§ Prompt: Lines from the one with "You are a GUI" to the end of the material, both included: print them exactly and print nothing else. Omit the pictures.

####################

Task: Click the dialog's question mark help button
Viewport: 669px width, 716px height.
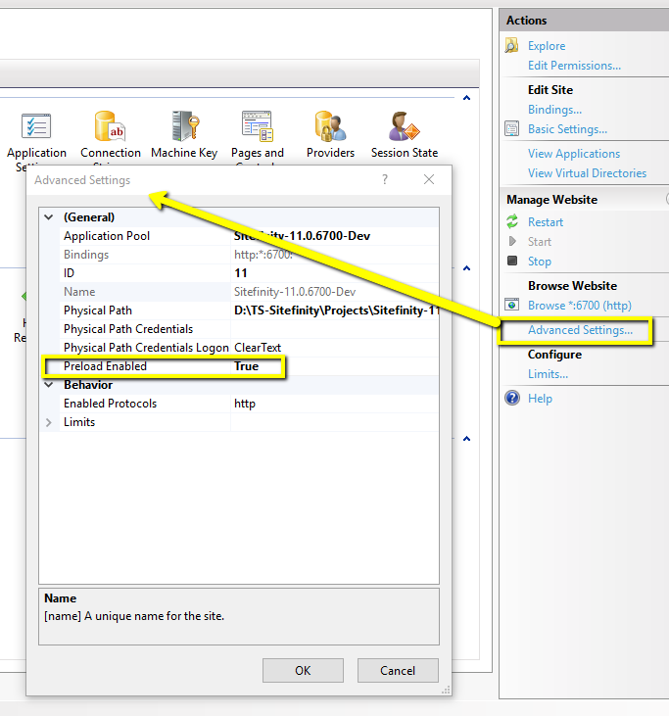Action: point(385,180)
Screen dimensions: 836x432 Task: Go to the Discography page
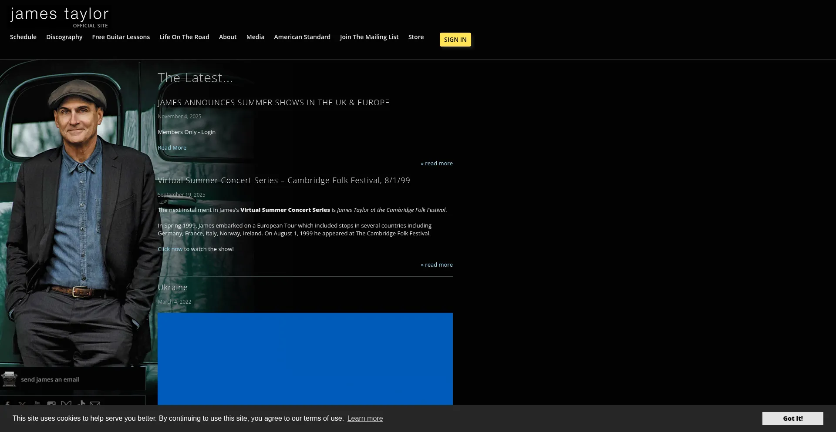[x=64, y=37]
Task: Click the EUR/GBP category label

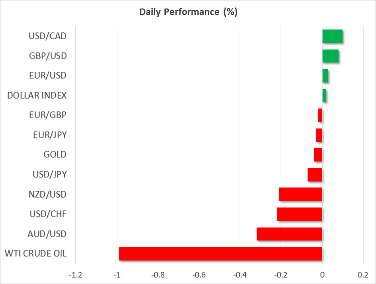Action: (49, 115)
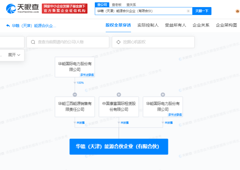Select the blue 华赣（天津）能源合伙企业 root node
Viewport: 240px width, 170px height.
click(119, 146)
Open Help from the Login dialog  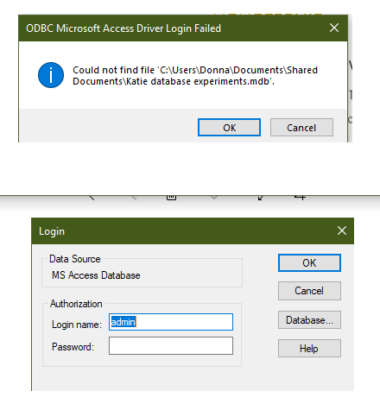tap(309, 349)
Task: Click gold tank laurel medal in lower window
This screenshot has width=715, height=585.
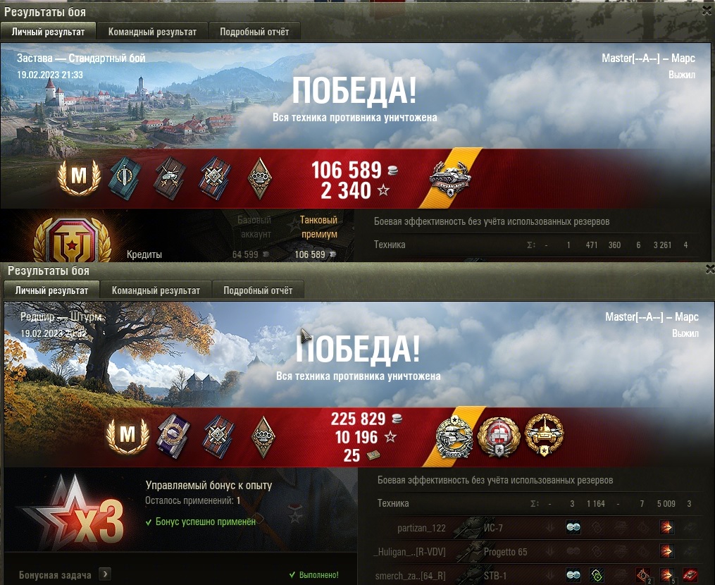Action: coord(544,434)
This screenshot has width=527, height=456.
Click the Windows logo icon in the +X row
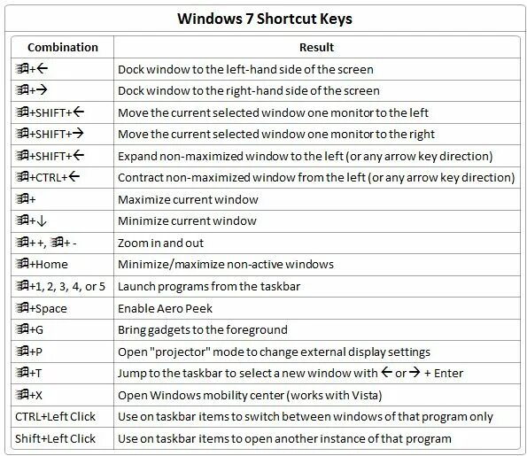[x=22, y=394]
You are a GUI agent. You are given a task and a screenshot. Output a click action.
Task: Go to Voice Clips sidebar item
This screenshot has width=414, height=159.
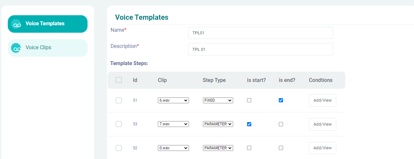48,48
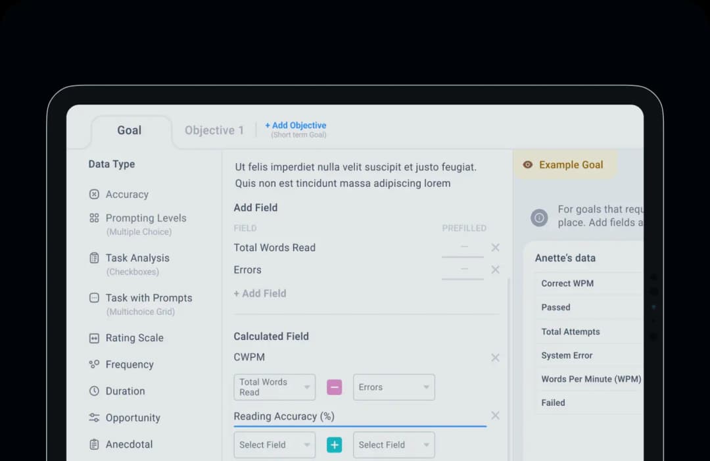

####################

§ Response to the task:
You are a GUI agent. You are given a task and a screenshot. Output a click action.
Task: Go to Voice Clips sidebar item
This screenshot has width=414, height=159.
48,48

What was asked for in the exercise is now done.